The Tay Cities Deal is two months from completion, one of the leading proponents of the project has revealed.
Two years in the making, the deal would see up to £1 billion worth of investment injected into the Dundee, Perth, Angus and North Fife economies in the coming years.
The announcement was made during a speech at the Dundee Economic Summit by DCT Media executive chair Ellis Watson, who served also as chair of the Tay Cities Enterprise Executive (TCEE).
Wednesday morning’s event at the Gardyne Theatre was attended by business leaders, civic heads and budding entrepreneurs exploring the economic realities facing Dundee.
Mr Watson, who presented a talk to more than 240 attendees on building a strong Tay Cities regional economy, explained as much as £380 million would be inwardly invested by the council and its partners.
It is hoped at least another £700 million of investment will come from the UK and Scottish governments.
Mr Watson said: “The city deal has been assembled over the last two years and will be completed in the next two months.
“The process was a unique example of how these partners can work together, not just as individual cities but as a region.
“The deal will be a long-term investment to deliver a long-term economic future.
“It is not a handout but an investment worthy of us – to give the region the tools needed to make improvements.
“Our ambition is to deliver as much as possible but it is highly unlikely we will get it all in one go.
“Half will come from the Scottish and UK governments, the rest from local governments in the region and private businesses.
“We in the private sector need to do a lot more. This will be one of the single biggest investments the city has ever had.”
Council administration leader John Alexander said the Cities Deal coming to fruition would be one of the economic benefits coming in the next year.
He said: “The Cities Deal will be concluded this year and will help us tackle the social ills Dundee faces.
“I love my job and I am very proud to be the council leader of such a bold, dynamic city but that is not to say everything is rosy.
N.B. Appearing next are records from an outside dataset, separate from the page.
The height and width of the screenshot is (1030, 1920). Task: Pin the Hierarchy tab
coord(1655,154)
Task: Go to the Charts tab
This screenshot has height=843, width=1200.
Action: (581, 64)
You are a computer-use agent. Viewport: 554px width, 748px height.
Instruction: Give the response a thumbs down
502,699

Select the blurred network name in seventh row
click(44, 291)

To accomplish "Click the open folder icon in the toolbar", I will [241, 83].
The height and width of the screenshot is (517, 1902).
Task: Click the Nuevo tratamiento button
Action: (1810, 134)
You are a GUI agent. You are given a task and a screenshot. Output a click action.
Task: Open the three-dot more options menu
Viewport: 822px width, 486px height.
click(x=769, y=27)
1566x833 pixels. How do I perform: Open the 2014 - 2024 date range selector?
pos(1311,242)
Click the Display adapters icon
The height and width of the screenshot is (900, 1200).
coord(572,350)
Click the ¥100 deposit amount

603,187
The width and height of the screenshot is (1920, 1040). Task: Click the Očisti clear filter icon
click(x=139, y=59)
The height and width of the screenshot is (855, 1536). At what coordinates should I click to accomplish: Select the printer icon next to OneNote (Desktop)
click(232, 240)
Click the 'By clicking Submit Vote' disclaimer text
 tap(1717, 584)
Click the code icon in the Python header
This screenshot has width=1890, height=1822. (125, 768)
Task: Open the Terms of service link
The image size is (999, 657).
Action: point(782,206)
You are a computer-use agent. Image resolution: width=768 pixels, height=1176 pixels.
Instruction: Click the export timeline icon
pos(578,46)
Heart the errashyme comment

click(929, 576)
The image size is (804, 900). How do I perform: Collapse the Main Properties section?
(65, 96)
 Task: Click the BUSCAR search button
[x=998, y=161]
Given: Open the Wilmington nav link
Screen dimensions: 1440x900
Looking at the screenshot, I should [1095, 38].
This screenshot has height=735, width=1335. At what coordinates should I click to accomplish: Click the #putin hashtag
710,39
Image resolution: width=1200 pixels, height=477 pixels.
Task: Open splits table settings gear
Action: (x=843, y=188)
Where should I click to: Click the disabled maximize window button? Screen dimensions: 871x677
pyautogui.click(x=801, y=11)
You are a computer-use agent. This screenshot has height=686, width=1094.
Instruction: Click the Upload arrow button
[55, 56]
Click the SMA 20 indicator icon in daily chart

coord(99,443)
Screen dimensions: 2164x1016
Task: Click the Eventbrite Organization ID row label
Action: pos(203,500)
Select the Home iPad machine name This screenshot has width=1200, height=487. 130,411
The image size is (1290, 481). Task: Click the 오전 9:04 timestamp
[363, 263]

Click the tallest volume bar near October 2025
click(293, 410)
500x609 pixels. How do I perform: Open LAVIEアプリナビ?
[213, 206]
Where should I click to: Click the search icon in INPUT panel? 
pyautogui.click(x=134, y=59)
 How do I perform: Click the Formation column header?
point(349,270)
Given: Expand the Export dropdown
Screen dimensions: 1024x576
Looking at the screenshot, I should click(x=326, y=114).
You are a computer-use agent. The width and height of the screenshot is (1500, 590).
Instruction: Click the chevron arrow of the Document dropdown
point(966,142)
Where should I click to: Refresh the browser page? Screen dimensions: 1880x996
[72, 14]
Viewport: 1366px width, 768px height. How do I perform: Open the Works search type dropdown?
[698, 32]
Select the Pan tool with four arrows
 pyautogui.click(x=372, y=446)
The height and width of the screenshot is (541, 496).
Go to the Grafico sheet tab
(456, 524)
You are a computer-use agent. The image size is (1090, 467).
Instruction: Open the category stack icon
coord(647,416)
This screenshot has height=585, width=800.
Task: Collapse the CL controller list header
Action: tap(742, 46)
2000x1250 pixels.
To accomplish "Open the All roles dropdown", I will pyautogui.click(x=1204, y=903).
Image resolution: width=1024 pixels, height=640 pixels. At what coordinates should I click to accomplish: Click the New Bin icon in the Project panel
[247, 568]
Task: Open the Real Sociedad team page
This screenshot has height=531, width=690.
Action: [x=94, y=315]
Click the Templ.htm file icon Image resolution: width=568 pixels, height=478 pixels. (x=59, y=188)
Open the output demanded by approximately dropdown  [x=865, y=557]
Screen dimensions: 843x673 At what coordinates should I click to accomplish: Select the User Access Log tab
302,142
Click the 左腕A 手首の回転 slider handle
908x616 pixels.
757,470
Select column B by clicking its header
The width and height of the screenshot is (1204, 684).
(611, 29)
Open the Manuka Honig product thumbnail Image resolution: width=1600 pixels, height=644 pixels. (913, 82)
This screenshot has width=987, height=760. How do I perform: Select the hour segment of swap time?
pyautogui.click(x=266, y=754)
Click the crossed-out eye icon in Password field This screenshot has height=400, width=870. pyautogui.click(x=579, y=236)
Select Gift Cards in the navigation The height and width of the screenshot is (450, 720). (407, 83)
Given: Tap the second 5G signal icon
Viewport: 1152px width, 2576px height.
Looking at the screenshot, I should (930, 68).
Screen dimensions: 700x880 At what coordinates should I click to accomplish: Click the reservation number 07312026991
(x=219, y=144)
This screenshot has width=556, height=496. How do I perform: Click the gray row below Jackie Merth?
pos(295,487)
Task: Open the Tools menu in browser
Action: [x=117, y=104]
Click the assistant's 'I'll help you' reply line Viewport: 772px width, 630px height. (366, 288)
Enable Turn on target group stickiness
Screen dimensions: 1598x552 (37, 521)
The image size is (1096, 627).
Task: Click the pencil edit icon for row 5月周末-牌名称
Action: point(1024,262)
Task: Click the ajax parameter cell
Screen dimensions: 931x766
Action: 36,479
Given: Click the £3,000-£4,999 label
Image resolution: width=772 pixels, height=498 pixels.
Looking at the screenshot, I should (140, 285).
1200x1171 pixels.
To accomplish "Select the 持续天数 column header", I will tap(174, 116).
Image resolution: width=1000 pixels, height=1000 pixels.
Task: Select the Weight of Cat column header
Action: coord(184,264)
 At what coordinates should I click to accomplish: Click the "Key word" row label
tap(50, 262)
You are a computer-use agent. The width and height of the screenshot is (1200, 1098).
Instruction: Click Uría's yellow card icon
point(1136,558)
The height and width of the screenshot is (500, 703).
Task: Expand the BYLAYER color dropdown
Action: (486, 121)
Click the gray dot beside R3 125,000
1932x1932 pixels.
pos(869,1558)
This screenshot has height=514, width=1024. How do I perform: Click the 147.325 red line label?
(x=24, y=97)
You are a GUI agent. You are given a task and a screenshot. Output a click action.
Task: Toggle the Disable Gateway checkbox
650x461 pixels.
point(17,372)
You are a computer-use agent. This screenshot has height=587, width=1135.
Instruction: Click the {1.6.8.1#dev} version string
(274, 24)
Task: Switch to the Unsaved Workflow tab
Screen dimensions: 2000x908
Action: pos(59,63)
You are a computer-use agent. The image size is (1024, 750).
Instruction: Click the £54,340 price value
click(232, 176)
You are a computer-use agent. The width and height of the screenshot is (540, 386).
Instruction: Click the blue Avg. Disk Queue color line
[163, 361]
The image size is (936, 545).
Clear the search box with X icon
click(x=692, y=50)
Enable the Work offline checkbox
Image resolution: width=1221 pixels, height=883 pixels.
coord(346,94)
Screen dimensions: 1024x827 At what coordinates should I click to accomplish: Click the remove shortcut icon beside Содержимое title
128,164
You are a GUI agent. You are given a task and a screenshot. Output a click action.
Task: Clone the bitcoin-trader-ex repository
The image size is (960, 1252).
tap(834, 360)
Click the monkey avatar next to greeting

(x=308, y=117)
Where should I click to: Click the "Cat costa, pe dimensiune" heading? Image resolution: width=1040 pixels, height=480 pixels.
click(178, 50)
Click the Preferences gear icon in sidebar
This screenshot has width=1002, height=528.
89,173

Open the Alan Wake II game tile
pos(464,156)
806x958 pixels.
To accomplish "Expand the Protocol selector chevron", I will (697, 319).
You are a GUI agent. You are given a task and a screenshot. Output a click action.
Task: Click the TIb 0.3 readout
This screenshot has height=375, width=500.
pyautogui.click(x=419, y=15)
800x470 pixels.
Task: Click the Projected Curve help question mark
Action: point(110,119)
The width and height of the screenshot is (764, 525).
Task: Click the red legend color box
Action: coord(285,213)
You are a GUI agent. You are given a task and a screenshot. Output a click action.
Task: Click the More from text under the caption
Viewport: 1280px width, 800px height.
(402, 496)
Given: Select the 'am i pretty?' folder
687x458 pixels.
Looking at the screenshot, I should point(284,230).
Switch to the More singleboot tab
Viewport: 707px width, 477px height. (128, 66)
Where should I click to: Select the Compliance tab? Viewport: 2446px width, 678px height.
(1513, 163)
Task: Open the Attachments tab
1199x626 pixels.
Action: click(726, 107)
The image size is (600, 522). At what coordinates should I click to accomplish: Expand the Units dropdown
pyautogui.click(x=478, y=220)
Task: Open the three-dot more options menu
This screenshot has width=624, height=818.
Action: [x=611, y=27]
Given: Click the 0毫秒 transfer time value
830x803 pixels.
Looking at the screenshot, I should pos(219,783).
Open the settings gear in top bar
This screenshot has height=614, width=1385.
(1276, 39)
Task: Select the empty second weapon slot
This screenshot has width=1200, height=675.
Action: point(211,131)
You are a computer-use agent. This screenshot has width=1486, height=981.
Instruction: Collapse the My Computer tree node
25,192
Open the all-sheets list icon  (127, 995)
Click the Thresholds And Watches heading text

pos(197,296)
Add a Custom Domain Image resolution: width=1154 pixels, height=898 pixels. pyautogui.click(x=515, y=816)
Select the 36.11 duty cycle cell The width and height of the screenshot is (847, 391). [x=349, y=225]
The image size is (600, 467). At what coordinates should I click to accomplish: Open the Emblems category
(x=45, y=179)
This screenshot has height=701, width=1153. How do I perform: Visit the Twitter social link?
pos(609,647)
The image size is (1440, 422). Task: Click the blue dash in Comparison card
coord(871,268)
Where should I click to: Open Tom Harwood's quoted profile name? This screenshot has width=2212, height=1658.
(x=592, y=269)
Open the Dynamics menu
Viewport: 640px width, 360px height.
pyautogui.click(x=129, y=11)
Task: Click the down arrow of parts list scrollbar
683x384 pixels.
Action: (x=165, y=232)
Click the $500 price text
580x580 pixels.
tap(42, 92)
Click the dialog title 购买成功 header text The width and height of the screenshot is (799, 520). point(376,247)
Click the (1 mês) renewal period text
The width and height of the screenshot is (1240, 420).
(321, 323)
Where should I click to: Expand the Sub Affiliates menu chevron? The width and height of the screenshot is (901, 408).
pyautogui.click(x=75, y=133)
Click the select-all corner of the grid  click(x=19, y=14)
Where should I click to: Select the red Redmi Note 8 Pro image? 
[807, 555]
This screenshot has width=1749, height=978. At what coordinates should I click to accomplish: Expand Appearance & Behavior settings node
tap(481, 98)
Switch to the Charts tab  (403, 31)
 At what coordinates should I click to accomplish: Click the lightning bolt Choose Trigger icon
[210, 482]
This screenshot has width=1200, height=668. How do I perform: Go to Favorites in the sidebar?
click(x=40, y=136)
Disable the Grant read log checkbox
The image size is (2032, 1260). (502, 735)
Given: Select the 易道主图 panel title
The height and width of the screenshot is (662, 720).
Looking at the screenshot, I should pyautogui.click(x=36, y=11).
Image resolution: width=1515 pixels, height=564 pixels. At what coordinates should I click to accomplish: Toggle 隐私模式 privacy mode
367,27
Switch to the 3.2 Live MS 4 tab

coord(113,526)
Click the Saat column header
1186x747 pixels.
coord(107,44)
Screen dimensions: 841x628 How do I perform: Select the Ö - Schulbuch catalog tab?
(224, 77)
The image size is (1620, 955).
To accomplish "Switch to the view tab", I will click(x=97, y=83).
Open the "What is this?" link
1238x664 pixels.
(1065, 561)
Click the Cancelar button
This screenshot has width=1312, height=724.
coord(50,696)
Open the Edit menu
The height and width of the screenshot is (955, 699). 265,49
“Making these changes is about challenging and addressing the city’s problems.
“We have launched programmes like the fairness commission, the drugs commission and we are working with partners like the Breakthrough initiative.
“There is a further body of work to do to challenge the social problems in Dundee but we will actively deliver for the people in this city.”
It is hoped the Cities Deal will provide as many as 15,000 job opportunities over the course of the coming decade.
Projects including the Tayside International Aviation Academy, oil and gas decommissioning and a revamped cruise terminal have all been put forward as part of the deal.
During Wednesday’s forum attendees heard from V&A Dundee building project director John Tavendale and Tim Reeve, deputy director and chief operating officer of the V&A in London.
Mr Reeve praised the city for its regeneration, saying it had transformed beyond recognition since his first visit in 2013.
New park for waterfront
A new play park inspired by one of the River Tay’s largest visitors is to be built on the waterfront as part of its regeneration.
Delivering his final address as executive director of city development before retiring later this year, Mike Galloway urged the city to continue believing the “impossible is possible” as he reflected on the city’s transformation.
The new play area, which will feature a large, interactive life-sized whale, will sit in Slessor Gardens where Kengo Kuma’s wooden pavilion is currently located to the south east of the park.
The cabin, crafted from wood collected from trees which had fallen in Templeton woods, will return to its original home in the near future.
Mr Galloway also announced new routes are being planned for the city’s airport, although would not divulge to the assembled crowd where these would be.
The controversial site six building will be fully clad, Mr Galloway said, by the time the V&A museum opens in September – adding this would put the scale of the office block into perspective.
Further to this, it is hoped construction on the first stage of the project would be completed by next spring.
Dundee City Council was asked to provide an image of the play area – which was displayed to attendees of the economic summit – but it was not sent.
Comment: A vision with a healthy dose of realism
Sieze the day was the message Dundee’s business and community leaders were sent home with after the latest Dundee Economic Summit, writes Graham Huband, business editor.
They were told to grab the sizeable opportunity offered by the V&A’s impending opening, make the most of the upcoming £1 billion-plus Tay Cities Deal and help create a better, fairer and more productive society for generations to come.
There was the inevitable economic cheerleading but, refreshingly, the summit’s speakers were not afraid to talk about the challenges facing our society.
Ellis Watson spoke of deprivation in Dundee and the poor life chances of care experienced people and those living in breadline (and below) households.
Council leader John Alexander put forward a positive narrative, but he also did not pretend everything in the garden was rosy.
But a quick flick through waterfront supremo Mike Galloway’s photo album showing such horrors as the old train station, Tayside House walkways and Olympia showed just how far Dundee has come in relatively short order.
It showed what momentum can do for a city.
The challenge – with Tay Cities on the horizon – is not just to keep that ball rolling but to help it gather pace.